* _Task details_:
Pictures stay out of the copy. Retype exactly, and only, the lines from the one containing "This screenshot has" through the end of the listing below.

* _Entries supplied_:
== == ==

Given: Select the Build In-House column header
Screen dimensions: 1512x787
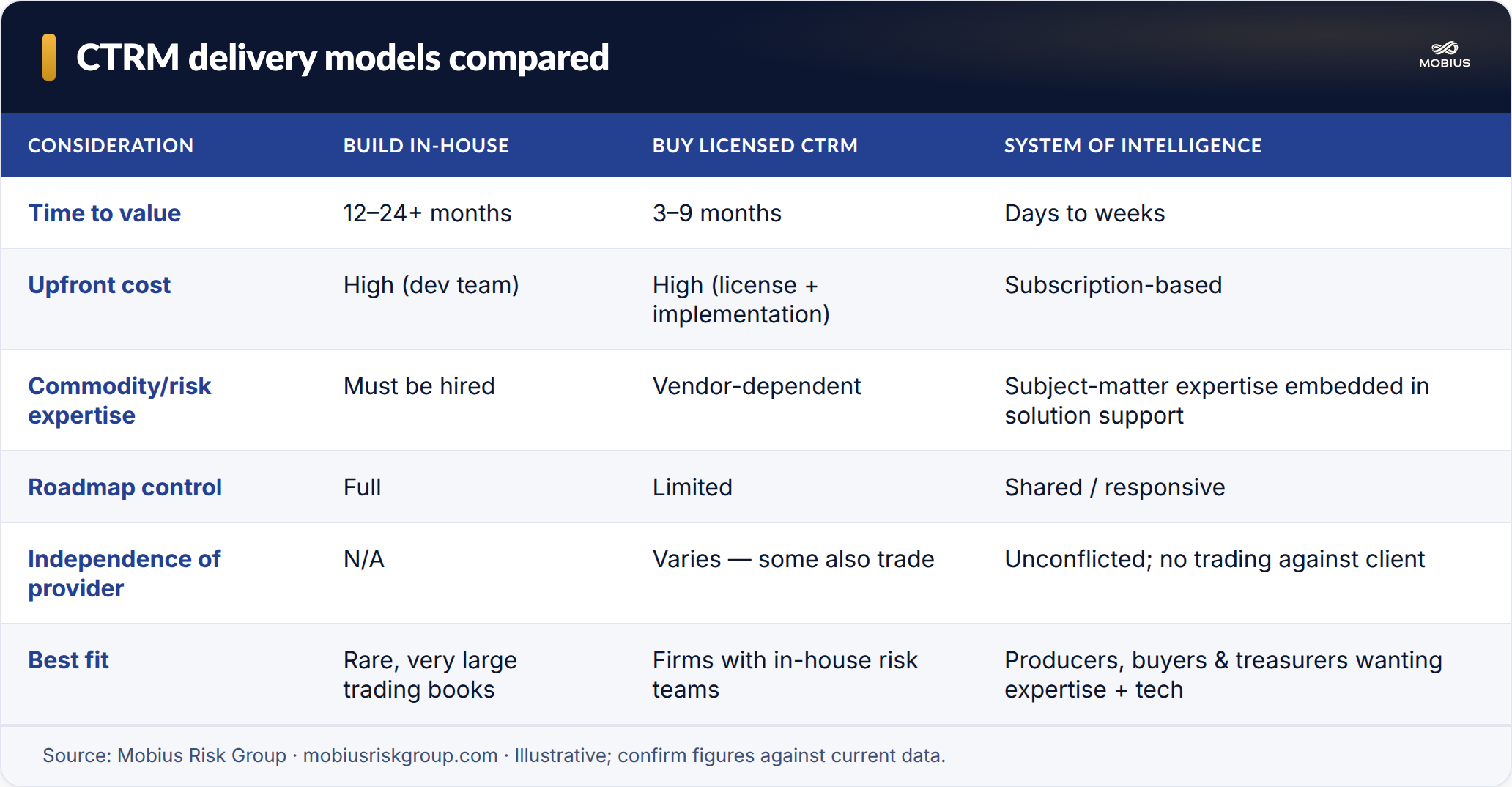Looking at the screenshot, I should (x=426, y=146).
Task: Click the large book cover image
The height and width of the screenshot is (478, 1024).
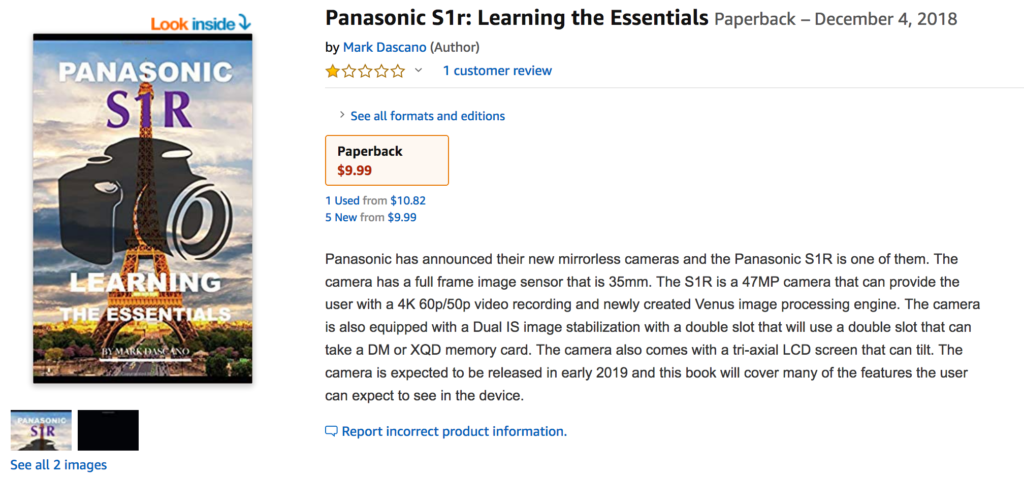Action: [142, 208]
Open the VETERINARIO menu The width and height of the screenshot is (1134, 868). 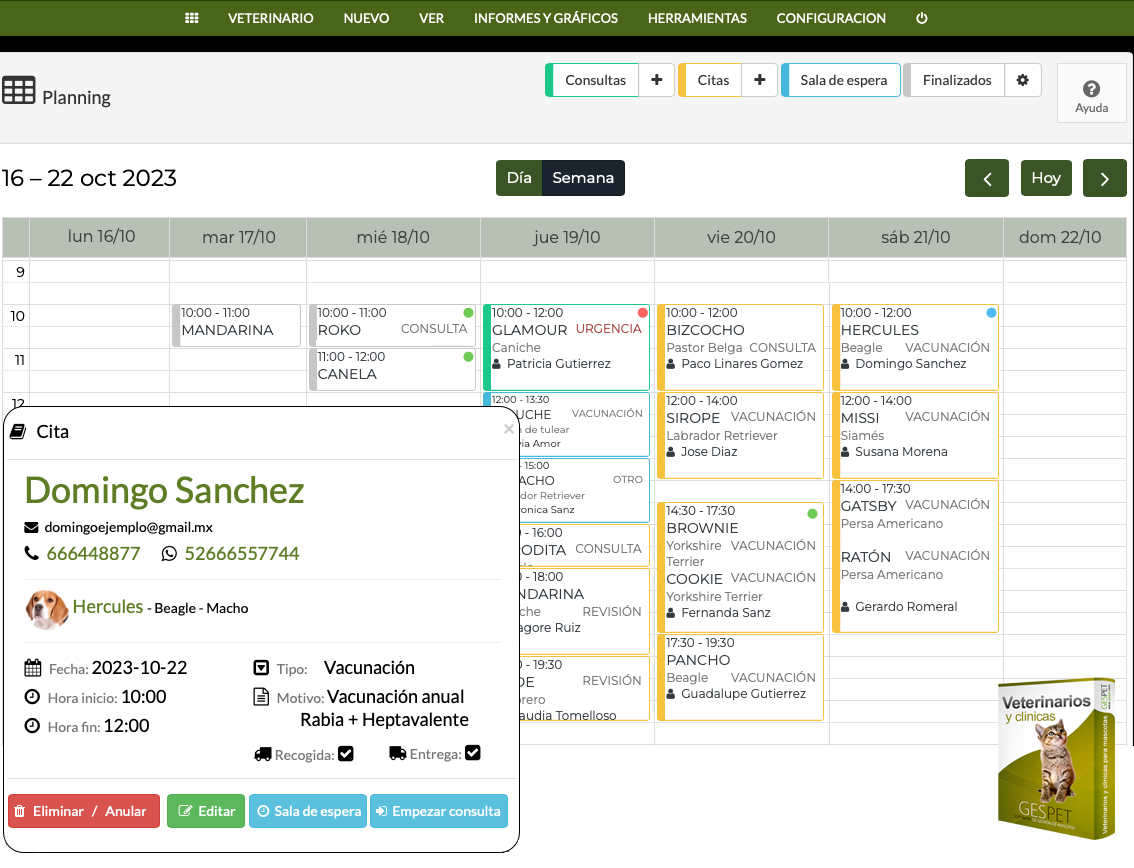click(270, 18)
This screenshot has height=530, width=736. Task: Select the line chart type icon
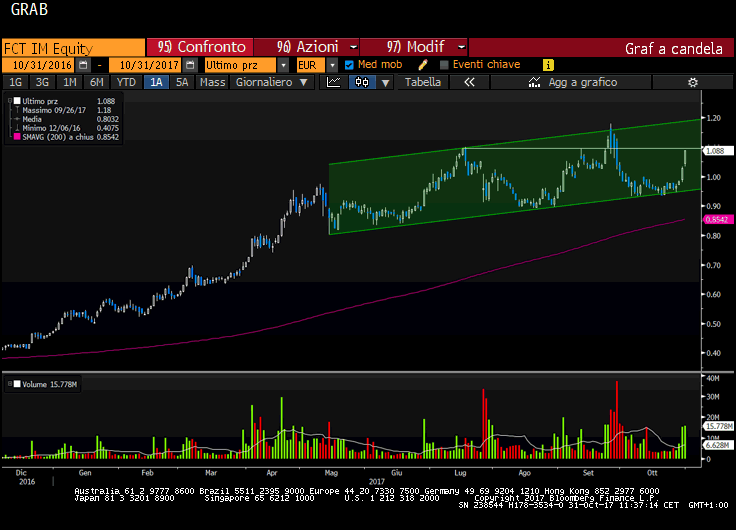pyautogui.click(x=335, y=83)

== == ==

* _Task response_:
This screenshot has height=530, width=736. Task: Select the line chart type icon
pyautogui.click(x=335, y=83)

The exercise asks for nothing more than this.